* _Exercise goal_: An exact copy of the listing below is required.

* _Record excerpts_:
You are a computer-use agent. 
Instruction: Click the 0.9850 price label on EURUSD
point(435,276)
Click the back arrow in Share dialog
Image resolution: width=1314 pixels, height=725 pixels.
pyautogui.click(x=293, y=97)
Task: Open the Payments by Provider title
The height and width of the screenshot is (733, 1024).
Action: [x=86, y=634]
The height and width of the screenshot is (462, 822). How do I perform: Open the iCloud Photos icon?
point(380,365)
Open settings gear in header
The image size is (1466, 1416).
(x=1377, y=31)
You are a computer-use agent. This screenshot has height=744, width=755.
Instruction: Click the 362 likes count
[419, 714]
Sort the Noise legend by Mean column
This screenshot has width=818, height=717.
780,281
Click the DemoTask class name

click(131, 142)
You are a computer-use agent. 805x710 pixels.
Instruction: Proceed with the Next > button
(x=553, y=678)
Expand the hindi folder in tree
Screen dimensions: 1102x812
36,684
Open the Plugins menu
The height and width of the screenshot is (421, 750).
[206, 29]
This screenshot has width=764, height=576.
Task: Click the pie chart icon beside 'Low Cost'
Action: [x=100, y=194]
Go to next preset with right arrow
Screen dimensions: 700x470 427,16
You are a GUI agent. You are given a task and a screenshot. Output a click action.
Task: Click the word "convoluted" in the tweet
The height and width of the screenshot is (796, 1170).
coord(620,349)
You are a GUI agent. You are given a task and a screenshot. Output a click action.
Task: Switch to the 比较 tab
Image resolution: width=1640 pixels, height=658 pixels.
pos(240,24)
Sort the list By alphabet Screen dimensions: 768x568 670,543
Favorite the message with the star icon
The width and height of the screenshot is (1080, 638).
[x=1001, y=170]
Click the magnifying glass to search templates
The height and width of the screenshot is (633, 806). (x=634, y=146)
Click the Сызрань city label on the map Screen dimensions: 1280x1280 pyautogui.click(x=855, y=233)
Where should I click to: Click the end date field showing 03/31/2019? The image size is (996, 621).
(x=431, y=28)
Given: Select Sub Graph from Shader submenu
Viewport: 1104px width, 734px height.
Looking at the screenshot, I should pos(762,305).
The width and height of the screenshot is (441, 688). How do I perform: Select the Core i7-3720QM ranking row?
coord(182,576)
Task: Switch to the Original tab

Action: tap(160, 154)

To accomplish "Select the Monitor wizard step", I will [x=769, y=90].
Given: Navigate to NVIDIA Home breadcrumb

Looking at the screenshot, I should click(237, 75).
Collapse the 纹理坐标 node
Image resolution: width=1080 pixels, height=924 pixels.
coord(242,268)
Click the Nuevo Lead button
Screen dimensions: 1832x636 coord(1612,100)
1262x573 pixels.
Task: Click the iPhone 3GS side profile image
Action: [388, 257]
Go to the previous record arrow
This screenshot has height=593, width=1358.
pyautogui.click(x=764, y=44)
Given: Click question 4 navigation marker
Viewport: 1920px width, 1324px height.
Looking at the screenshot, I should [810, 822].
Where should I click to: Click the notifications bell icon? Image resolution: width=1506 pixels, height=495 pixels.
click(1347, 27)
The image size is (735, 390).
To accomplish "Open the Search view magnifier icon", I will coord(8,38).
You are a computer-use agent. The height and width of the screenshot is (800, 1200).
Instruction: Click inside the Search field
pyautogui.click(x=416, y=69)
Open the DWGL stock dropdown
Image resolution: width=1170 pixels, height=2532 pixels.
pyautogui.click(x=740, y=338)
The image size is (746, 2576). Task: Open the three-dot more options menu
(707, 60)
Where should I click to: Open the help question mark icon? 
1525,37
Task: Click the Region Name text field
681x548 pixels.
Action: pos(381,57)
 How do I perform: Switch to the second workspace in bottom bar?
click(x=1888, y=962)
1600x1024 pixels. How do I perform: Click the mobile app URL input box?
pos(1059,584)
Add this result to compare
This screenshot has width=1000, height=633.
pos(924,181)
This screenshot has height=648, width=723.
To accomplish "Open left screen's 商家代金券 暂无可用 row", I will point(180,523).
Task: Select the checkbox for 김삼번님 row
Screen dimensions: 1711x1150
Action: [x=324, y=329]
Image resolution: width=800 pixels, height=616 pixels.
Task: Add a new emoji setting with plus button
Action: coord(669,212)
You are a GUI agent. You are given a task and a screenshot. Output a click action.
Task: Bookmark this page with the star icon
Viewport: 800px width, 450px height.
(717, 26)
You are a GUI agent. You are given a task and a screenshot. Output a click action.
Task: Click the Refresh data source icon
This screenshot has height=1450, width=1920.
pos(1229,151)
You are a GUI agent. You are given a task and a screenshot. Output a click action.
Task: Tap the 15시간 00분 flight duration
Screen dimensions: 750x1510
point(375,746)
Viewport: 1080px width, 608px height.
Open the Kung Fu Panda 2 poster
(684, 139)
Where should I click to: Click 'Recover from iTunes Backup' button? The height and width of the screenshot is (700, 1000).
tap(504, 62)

* _Response to this task_:
You are a computer-use agent. 
Instruction: Click the 0.9850 price label on EURUSD
point(435,276)
Click the back arrow in Share dialog
Image resolution: width=1314 pixels, height=725 pixels.
pyautogui.click(x=293, y=97)
Task: Open the Payments by Provider title
The height and width of the screenshot is (733, 1024).
Action: [x=86, y=634]
The height and width of the screenshot is (462, 822). How do I perform: Open the iCloud Photos icon?
point(380,365)
Open settings gear in header
The image size is (1466, 1416).
(x=1377, y=31)
You are a computer-use agent. This screenshot has height=744, width=755.
Instruction: Click the 362 likes count
[419, 714]
Sort the Noise legend by Mean column
This screenshot has width=818, height=717.
780,281
Click the DemoTask class name

click(131, 142)
You are a computer-use agent. 805x710 pixels.
Instruction: Proceed with the Next > button
(x=553, y=678)
Expand the hindi folder in tree
Screen dimensions: 1102x812
36,684
Open the Plugins menu
The height and width of the screenshot is (421, 750).
[206, 29]
This screenshot has width=764, height=576.
Task: Click the pie chart icon beside 'Low Cost'
Action: [x=100, y=194]
Go to next preset with right arrow
Screen dimensions: 700x470 427,16
You are a GUI agent. You are given a task and a screenshot. Output a click action.
Task: Click the word "convoluted" in the tweet
The height and width of the screenshot is (796, 1170).
coord(620,349)
You are a GUI agent. You are given a task and a screenshot. Output a click action.
Task: Switch to the 比较 tab
Image resolution: width=1640 pixels, height=658 pixels.
pos(240,24)
Sort the list By alphabet Screen dimensions: 768x568 670,543
Favorite the message with the star icon
The width and height of the screenshot is (1080, 638).
[x=1001, y=170]
Click the magnifying glass to search templates
The height and width of the screenshot is (633, 806). (x=634, y=146)
Click the Сызрань city label on the map Screen dimensions: 1280x1280 pyautogui.click(x=855, y=233)
Where should I click to: Click the end date field showing 03/31/2019? The image size is (996, 621).
(x=431, y=28)
Given: Select Sub Graph from Shader submenu
Viewport: 1104px width, 734px height.
Looking at the screenshot, I should pos(762,305).
The width and height of the screenshot is (441, 688). How do I perform: Select the Core i7-3720QM ranking row?
coord(182,576)
Task: Switch to the Original tab

Action: tap(160, 154)

To accomplish "Select the Monitor wizard step", I will [x=769, y=90].
Given: Navigate to NVIDIA Home breadcrumb

Looking at the screenshot, I should click(237, 75).
Collapse the 纹理坐标 node
Image resolution: width=1080 pixels, height=924 pixels.
coord(242,268)
Click the Nuevo Lead button
Screen dimensions: 1832x636 coord(1612,100)
1262x573 pixels.
Task: Click the iPhone 3GS side profile image
Action: [388, 257]
Go to the previous record arrow
This screenshot has height=593, width=1358.
pyautogui.click(x=764, y=44)
Given: Click question 4 navigation marker
Viewport: 1920px width, 1324px height.
Looking at the screenshot, I should [810, 822].
Where should I click to: Click the notifications bell icon? Image resolution: width=1506 pixels, height=495 pixels.
click(1347, 27)
The image size is (735, 390).
To accomplish "Open the Search view magnifier icon", I will coord(8,38).
You are a computer-use agent. The height and width of the screenshot is (800, 1200).
Instruction: Click inside the Search field
pyautogui.click(x=416, y=69)
Open the DWGL stock dropdown
Image resolution: width=1170 pixels, height=2532 pixels.
pyautogui.click(x=740, y=338)
The image size is (746, 2576). Task: Open the three-dot more options menu
(707, 60)
Where should I click to: Open the help question mark icon? 
1525,37
Task: Click the Region Name text field
681x548 pixels.
Action: pos(381,57)
 How do I perform: Switch to the second workspace in bottom bar?
click(x=1888, y=962)
1600x1024 pixels. How do I perform: Click the mobile app URL input box?
pos(1059,584)
Add this result to compare
This screenshot has width=1000, height=633.
pos(924,181)
This screenshot has height=648, width=723.
To accomplish "Open left screen's 商家代金券 暂无可用 row", I will point(180,523).
Task: Select the checkbox for 김삼번님 row
Screen dimensions: 1711x1150
Action: [x=324, y=329]
Image resolution: width=800 pixels, height=616 pixels.
Task: Add a new emoji setting with plus button
Action: coord(669,212)
You are a GUI agent. You are given a task and a screenshot. Output a click action.
Task: Bookmark this page with the star icon
Viewport: 800px width, 450px height.
(717, 26)
You are a GUI agent. You are given a task and a screenshot. Output a click action.
Task: Click the Refresh data source icon
This screenshot has height=1450, width=1920.
pos(1229,151)
You are a GUI agent. You are given a task and a screenshot. Output a click action.
Task: Tap the 15시간 00분 flight duration
Screen dimensions: 750x1510
point(375,746)
Viewport: 1080px width, 608px height.
Open the Kung Fu Panda 2 poster
(684, 139)
Where should I click to: Click 'Recover from iTunes Backup' button? The height and width of the screenshot is (700, 1000).
tap(504, 62)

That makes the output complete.